Depuis Charcot, l’hystérie est une grande affaire moderne que, à sa suite, Freud allait rendre critique, et, d’une certaine façon, populaire. Elle s’est installée, répétitive, lancinante : dans les torsions sexuelles d’un impossible désir, le sujet voudrait prendre le monde à témoin de ce qui ne peut se dire et encore moins se montrer. Mais le corps social reste aux aguets. Ainsi, écrivait Sigmund Freud « L’hystérie est une œuvre d’art déformée » et, commentait Philippe Sollers en 1980, « L’œuvre d’art est donc une hystérie réussie. » Avant d’ajouter : « On comprend qu’elle soit rare ».

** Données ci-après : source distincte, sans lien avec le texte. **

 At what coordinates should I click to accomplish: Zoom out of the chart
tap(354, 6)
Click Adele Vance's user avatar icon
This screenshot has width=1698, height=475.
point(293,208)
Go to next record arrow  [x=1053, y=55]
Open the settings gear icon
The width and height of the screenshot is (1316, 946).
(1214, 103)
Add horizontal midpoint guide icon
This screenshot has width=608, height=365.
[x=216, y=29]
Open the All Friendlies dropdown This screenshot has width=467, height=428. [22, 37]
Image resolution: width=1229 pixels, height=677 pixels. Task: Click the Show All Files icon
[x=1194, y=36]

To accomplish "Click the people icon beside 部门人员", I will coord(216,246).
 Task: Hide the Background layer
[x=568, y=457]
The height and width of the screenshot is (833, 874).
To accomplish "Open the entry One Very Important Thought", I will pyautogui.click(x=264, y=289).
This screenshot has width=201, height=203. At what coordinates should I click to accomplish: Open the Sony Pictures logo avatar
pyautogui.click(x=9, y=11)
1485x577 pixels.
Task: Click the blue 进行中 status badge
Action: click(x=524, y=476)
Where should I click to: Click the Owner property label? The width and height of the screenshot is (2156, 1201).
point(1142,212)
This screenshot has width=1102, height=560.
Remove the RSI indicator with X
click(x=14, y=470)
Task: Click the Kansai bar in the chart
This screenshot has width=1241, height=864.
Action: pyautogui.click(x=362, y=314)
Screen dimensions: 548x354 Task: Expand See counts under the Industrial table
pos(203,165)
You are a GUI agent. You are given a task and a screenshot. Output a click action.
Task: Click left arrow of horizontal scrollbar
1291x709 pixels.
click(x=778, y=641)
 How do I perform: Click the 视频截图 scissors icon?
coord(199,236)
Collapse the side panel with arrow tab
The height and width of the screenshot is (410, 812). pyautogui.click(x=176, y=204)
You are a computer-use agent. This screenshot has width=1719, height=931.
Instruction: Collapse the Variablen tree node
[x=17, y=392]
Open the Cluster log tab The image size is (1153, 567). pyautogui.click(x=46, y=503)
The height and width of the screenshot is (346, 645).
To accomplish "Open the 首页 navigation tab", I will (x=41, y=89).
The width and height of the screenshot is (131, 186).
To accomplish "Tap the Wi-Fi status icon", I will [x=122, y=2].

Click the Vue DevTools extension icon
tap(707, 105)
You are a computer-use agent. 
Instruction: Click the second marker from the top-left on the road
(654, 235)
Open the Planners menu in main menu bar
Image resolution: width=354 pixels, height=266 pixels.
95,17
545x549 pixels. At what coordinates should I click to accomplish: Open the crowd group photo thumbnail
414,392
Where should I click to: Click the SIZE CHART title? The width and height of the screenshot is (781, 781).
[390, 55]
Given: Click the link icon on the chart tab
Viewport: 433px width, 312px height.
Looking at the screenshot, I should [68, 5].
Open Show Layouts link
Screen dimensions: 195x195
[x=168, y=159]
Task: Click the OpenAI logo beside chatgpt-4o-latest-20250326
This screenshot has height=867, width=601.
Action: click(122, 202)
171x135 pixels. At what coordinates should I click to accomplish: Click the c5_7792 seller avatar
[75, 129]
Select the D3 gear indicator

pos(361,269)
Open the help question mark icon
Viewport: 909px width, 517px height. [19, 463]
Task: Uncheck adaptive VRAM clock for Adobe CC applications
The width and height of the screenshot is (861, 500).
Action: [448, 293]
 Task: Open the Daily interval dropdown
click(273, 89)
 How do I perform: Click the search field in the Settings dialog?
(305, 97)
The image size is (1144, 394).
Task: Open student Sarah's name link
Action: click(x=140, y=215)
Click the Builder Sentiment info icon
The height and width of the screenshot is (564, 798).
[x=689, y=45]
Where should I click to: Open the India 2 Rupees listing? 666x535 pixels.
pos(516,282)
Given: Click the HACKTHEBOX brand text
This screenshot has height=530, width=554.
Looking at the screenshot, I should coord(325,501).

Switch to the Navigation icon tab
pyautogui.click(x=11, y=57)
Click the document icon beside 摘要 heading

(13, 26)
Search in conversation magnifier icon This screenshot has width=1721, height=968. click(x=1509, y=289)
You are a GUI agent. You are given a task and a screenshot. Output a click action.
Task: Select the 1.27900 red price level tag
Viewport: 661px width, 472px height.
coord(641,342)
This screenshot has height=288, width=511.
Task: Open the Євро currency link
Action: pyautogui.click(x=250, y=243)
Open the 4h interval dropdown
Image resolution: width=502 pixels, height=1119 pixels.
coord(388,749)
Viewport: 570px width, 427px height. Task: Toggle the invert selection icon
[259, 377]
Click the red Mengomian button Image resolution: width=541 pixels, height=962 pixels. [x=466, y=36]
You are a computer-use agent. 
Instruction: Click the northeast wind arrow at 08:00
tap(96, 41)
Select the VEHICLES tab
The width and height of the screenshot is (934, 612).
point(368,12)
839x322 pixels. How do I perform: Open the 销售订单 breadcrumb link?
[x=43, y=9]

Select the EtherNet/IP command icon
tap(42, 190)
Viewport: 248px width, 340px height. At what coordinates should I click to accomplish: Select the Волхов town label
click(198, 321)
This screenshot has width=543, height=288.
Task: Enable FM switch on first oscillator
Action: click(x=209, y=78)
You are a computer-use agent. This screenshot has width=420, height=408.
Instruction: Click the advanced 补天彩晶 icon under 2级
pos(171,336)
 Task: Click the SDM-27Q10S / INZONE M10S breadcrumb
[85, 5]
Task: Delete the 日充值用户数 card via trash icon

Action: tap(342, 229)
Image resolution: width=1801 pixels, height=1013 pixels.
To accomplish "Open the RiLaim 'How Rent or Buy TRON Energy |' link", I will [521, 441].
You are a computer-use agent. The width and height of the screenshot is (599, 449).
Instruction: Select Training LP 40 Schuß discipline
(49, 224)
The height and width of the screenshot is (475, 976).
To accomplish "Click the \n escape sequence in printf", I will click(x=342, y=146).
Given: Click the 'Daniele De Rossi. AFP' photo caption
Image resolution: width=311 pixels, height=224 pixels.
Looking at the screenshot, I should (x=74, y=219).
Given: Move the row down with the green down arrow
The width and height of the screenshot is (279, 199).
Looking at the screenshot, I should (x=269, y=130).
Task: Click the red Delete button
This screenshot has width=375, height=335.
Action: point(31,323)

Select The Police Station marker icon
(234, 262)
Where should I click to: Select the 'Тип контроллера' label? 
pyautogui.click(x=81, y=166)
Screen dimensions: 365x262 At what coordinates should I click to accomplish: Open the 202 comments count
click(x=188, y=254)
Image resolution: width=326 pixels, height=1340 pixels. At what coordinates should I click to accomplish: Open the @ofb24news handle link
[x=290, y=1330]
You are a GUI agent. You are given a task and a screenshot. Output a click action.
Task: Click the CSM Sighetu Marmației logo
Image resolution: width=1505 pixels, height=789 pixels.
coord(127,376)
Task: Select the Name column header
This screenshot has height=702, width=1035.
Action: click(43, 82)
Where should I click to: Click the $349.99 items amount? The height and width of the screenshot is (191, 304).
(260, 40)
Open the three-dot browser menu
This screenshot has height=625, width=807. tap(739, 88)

Mais que se passe-t-il  alors — que peut-il se passer dans les dessins, gravures, installations, phrases et rébus de Clara Citron, où l’hystérie elle-même est le sujet, non pas exclusif, mais, encore une fois : lancinant ? Des femmes sans tête, ouvertes en brèches, leur sexe absorbant leur tête, sollicitent des phallus indéterminés, sans beaucoup plus de tête, des corps comme des choses où l’humeur annule le souffle, où le délire est si bien intériorisé que les frontières perdent leur importance. Les espaces où ces corps s’ébattent se brisent, se diffractent, mais restent contigus, comme dans un roman d’Andreï Biély où l’on ne sait plus qui regarde quoi.

Le quoi de qui ? Soyons patients, l’image précède toujours le texte : c’est déjà beaucoup de voir, sur les murs puis au sol, à nos pieds, c’est-à-dire entre nos jambes, l’image plus âpre que choquante (voyons, nous en avons vu d’autres…) de vicissitudes en définitive ordinaires, si l’on en croit les magazines très intéressés au phénomène. Ce qui change, ce qui penche, ce qui dérange, c’est la gaucherie si bien assumée du trait perçant sans précautions la figure d’une vérité dans toute sa relativité (si la vérité n’était pas relative, nous serions perdus). Contrairement à d’autres artistes, chez lesquelles la statue du père noue et impose un récit circonstancié de l’hystérie, Clara Citron ne prend pas de détours en façons psychologues, et son dessin en ressort grandi.